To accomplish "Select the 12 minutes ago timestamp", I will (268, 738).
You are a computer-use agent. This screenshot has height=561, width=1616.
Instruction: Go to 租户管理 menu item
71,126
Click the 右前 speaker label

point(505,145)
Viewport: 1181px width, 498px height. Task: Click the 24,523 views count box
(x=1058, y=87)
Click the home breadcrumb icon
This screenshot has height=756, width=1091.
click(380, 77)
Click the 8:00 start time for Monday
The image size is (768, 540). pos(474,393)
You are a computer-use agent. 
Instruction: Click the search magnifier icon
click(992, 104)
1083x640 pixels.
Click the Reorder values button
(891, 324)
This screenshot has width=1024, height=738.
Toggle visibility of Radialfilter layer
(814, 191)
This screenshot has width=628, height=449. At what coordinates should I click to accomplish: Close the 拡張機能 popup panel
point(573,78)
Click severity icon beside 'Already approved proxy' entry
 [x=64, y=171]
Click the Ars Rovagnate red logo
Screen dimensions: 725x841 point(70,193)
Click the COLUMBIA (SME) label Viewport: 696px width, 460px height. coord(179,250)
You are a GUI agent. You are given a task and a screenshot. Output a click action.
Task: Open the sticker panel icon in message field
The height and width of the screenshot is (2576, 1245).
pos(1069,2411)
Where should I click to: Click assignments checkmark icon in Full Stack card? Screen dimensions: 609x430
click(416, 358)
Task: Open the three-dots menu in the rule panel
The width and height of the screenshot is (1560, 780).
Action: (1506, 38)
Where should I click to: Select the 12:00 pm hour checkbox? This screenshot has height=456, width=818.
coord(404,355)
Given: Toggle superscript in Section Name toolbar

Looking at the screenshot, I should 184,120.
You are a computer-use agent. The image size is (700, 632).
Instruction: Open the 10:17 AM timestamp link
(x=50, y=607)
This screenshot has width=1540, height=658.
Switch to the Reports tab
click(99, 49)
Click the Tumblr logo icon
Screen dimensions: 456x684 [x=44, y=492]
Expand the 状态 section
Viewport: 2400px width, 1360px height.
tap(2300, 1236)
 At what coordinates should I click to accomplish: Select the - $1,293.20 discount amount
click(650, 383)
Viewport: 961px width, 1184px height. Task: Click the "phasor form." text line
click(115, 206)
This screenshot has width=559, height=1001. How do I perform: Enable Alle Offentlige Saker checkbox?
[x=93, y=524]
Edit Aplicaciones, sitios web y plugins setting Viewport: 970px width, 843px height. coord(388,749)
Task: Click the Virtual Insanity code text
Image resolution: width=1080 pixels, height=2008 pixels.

Exercise brief: Your answer must be the full set of entries, copied exactly.

Answer to this exercise:
To accomplish "Select the 12 minutes ago timestamp", I will (268, 738).
You are a computer-use agent. This screenshot has height=561, width=1616.
Instruction: Go to 租户管理 menu item
71,126
Click the 右前 speaker label

point(505,145)
Viewport: 1181px width, 498px height. Task: Click the 24,523 views count box
(x=1058, y=87)
Click the home breadcrumb icon
This screenshot has height=756, width=1091.
click(380, 77)
Click the 8:00 start time for Monday
The image size is (768, 540). pos(474,393)
You are a computer-use agent. 
Instruction: Click the search magnifier icon
click(992, 104)
1083x640 pixels.
Click the Reorder values button
(891, 324)
This screenshot has width=1024, height=738.
Toggle visibility of Radialfilter layer
(814, 191)
This screenshot has width=628, height=449. At what coordinates should I click to accomplish: Close the 拡張機能 popup panel
point(573,78)
Click severity icon beside 'Already approved proxy' entry
 [x=64, y=171]
Click the Ars Rovagnate red logo
Screen dimensions: 725x841 point(70,193)
Click the COLUMBIA (SME) label Viewport: 696px width, 460px height. coord(179,250)
You are a GUI agent. You are given a task and a screenshot. Output a click action.
Task: Open the sticker panel icon in message field
The height and width of the screenshot is (2576, 1245).
pos(1069,2411)
Where should I click to: Click assignments checkmark icon in Full Stack card? Screen dimensions: 609x430
click(416, 358)
Task: Open the three-dots menu in the rule panel
The width and height of the screenshot is (1560, 780).
Action: (1506, 38)
Where should I click to: Select the 12:00 pm hour checkbox? This screenshot has height=456, width=818.
coord(404,355)
Given: Toggle superscript in Section Name toolbar

Looking at the screenshot, I should 184,120.
You are a computer-use agent. The image size is (700, 632).
Instruction: Open the 10:17 AM timestamp link
(x=50, y=607)
This screenshot has width=1540, height=658.
Switch to the Reports tab
click(99, 49)
Click the Tumblr logo icon
Screen dimensions: 456x684 [x=44, y=492]
Expand the 状态 section
Viewport: 2400px width, 1360px height.
tap(2300, 1236)
 At what coordinates should I click to accomplish: Select the - $1,293.20 discount amount
click(650, 383)
Viewport: 961px width, 1184px height. Task: Click the "phasor form." text line
click(115, 206)
This screenshot has width=559, height=1001. How do I perform: Enable Alle Offentlige Saker checkbox?
[x=93, y=524]
Edit Aplicaciones, sitios web y plugins setting Viewport: 970px width, 843px height. coord(388,749)
Task: Click the Virtual Insanity code text
Image resolution: width=1080 pixels, height=2008 pixels.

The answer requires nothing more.